→ **Problem requirements**: How many lines in the records below contain "will"? Reply with the number alone.

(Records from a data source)
####

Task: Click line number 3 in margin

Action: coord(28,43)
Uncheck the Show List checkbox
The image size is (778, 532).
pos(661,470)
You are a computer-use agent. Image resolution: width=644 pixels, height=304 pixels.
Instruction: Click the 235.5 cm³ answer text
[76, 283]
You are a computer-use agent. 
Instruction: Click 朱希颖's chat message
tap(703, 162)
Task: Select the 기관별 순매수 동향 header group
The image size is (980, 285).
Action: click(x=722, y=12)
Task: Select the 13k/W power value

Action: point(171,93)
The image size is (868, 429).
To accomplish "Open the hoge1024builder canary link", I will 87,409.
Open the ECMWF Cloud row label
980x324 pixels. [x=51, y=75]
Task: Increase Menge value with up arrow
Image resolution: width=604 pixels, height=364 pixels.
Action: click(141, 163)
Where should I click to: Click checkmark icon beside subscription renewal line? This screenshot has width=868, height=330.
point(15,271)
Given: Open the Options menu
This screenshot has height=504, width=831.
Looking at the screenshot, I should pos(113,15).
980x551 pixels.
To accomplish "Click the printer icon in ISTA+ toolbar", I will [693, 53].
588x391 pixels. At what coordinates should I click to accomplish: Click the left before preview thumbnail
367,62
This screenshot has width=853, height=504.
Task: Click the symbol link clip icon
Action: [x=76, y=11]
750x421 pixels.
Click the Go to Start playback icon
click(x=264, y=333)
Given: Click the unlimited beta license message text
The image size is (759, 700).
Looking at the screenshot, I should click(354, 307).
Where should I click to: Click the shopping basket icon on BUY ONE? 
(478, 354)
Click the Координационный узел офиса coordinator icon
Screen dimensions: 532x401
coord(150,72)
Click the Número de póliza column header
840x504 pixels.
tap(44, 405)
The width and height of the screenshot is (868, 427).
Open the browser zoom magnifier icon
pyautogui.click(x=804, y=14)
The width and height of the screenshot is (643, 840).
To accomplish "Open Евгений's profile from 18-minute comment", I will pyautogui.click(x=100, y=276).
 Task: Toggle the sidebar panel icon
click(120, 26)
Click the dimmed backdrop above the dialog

####

→ **Answer to this exercise**: 3